Don’t feel guilty for hand sanitizing. I work with kids all day long. I like to call them plague rats. Four-foot-tall germ factories plus enclosed spaces plus the amount of times I touch my face in the day equals one sick me. So every time I walk by a bottle of hand sanitizer, I quickly pump some into my hands and rub dry while I walk and talk. By the end of the day, I smell like a five year old who got into her mother’s perfume, but I have killed anything that might be living on me. And who cares if the kids, school, or other teachers believe I think they’re gross. If they’re not sanitizing, they are gross. The end.
Don’t shake hands. Just don’t do it. I guarantee you, the other person has sneezed or coughed into that hand or absentmindedly wiped their nose on it. Afraid the other person will think you’re rude for not shaking hands? Just practice the following phrase: “I apologize for not shaking your hand. I might be coming down with something and don’t want to pass it on.” Then you take full responsibility for any possible illness and you don’t have to touch anyone.

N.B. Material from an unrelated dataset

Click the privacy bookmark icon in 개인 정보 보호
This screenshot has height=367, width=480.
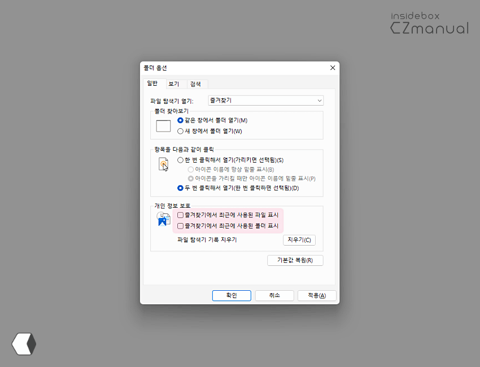163,219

Cover your mouth. WITH YOUR ELBOW. Let’s all practice the vampire sneeze. Sneeze into your elbow so that your mouth germs don’t get into the air or on your hands. I heard on the news that one sneeze can release 200 MILLION flu germs into the air. Hey Coughy McSneezerson, you are PATIENT ZERO. Cover it up!

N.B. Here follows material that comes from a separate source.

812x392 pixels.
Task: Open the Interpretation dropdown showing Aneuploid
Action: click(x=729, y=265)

Just stay home. I know. You have work to do. You’re busy. But you are going to bring your office to a standstill if everyone is out with the flu. Do your coworkers a favor and just stay home. Stay there until you have not run any sort of fever for at least 24 hours. Being a hero will not make you any friends. Stay in bed and read a book. The world thanks you.
This is, of course, all common sense. But aren’t all things polite nothing but common sense? (Of course!)